## PROBLEM TO SOLVE
In full and without alteration, print the records below, minus any images.

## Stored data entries
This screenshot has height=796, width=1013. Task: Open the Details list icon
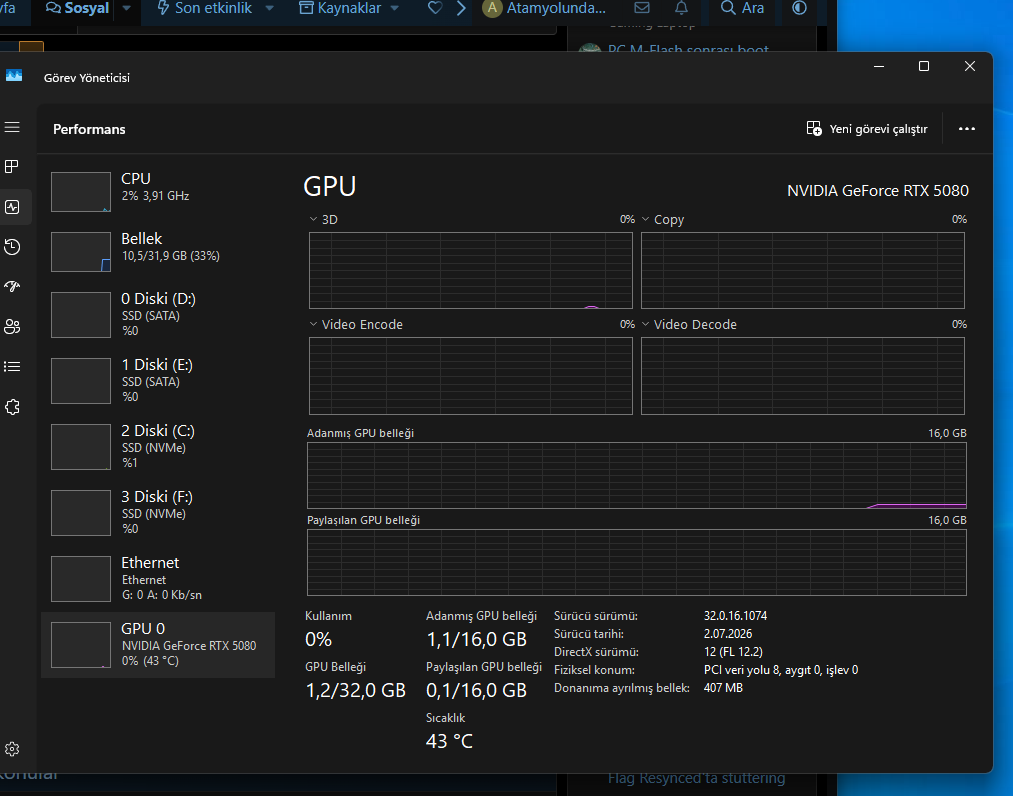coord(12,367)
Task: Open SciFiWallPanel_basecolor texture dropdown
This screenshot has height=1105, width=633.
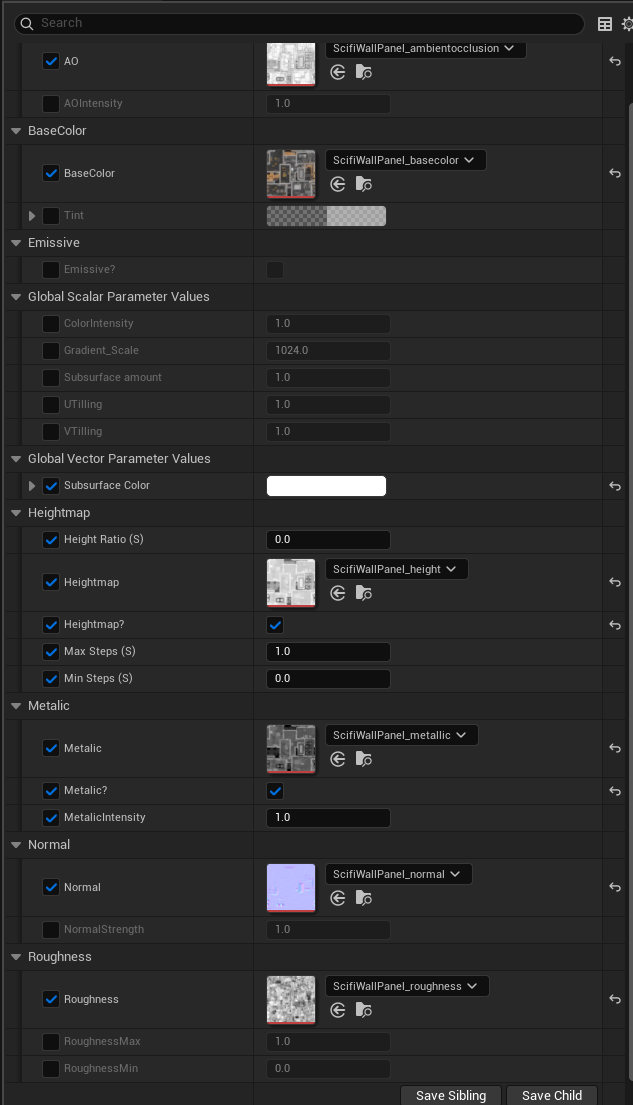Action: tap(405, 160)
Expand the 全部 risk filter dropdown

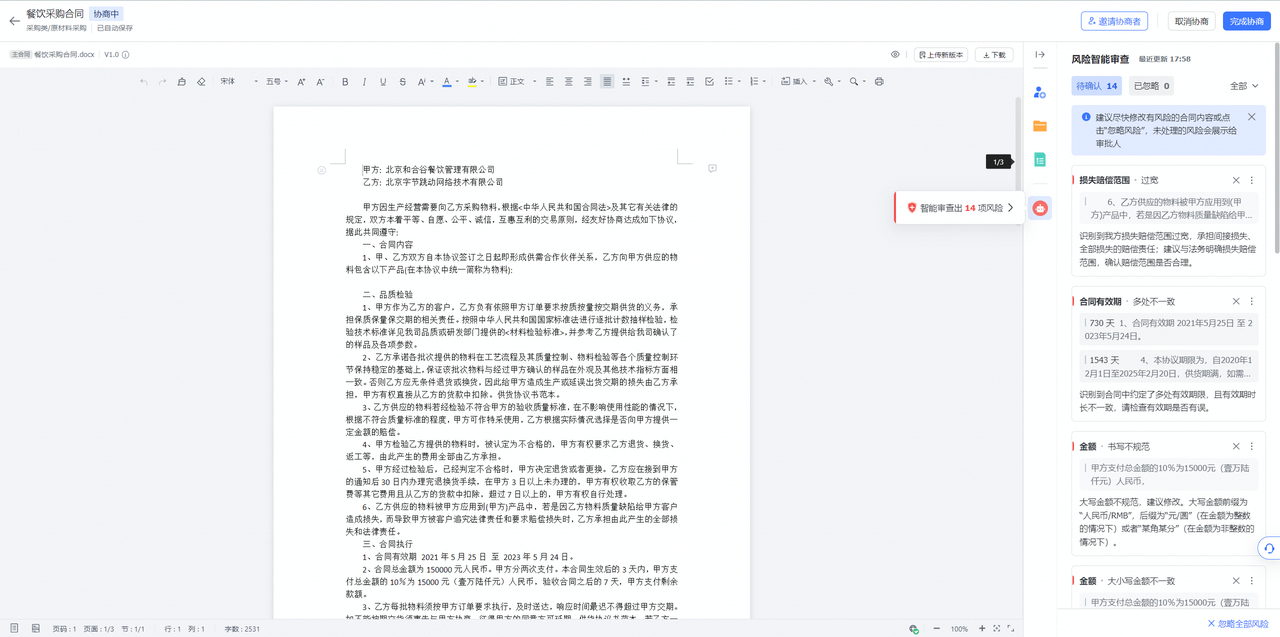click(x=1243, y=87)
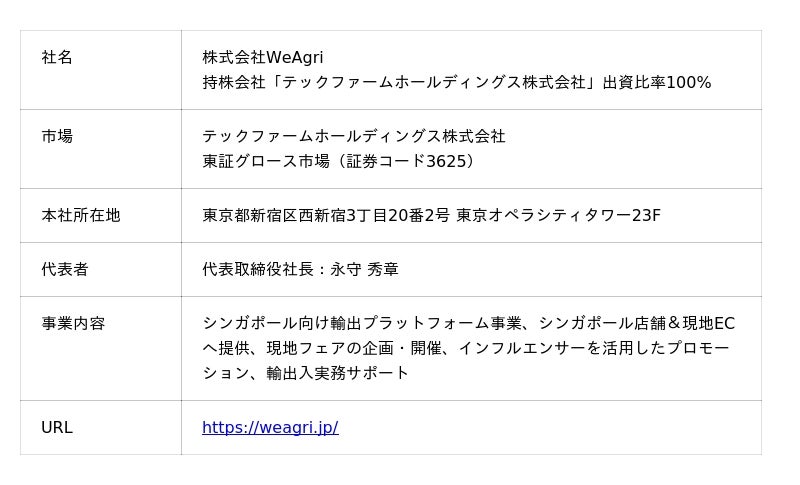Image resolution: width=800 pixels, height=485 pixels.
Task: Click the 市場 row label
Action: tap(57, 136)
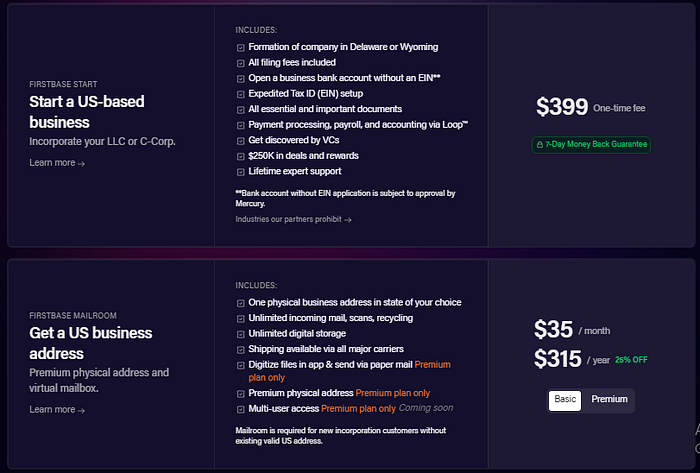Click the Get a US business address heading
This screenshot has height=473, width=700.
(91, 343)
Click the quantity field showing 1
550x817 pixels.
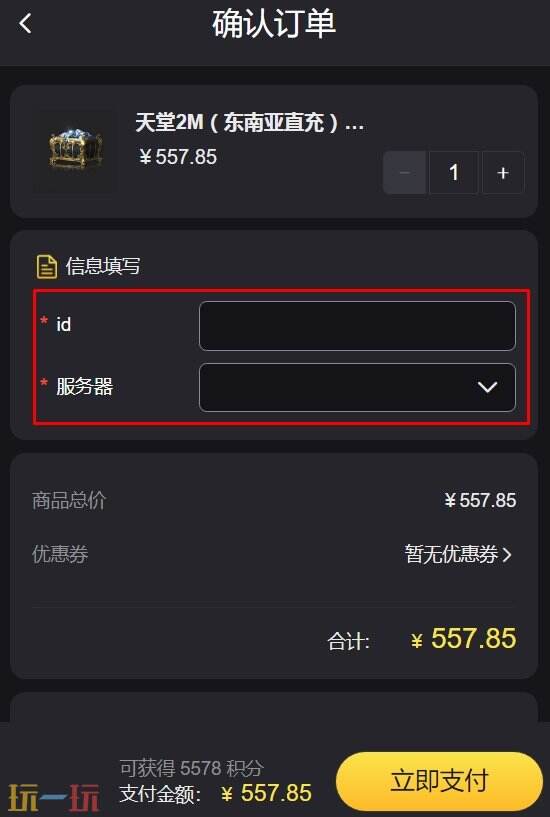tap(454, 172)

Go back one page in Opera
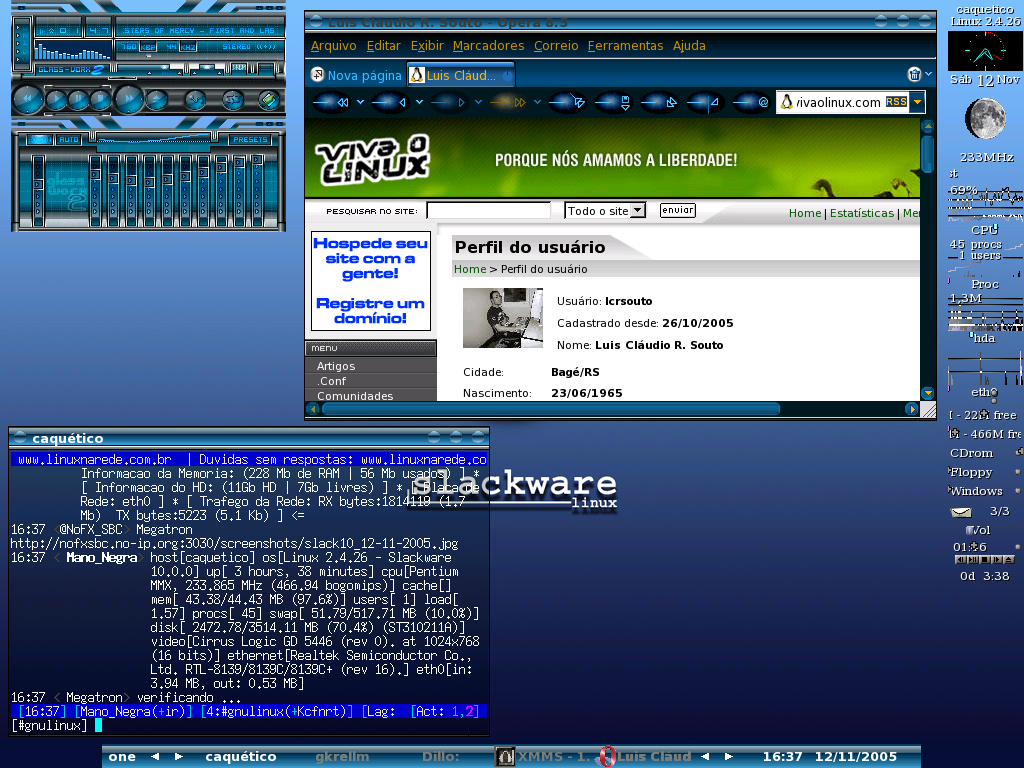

## RESPONSE AREA
This screenshot has height=796, width=1013. Task: Open the Details list icon
coord(12,367)
Task: Open SciFiWallPanel_basecolor texture dropdown
This screenshot has height=1105, width=633.
Action: tap(405, 160)
Expand the 全部 risk filter dropdown

click(x=1243, y=87)
Image resolution: width=800 pixels, height=485 pixels.
Task: Click the 市場 row label
Action: tap(57, 136)
Click the Get a US business address heading
This screenshot has height=473, width=700.
(91, 343)
Click the quantity field showing 1
550x817 pixels.
tap(454, 172)

Go back one page in Opera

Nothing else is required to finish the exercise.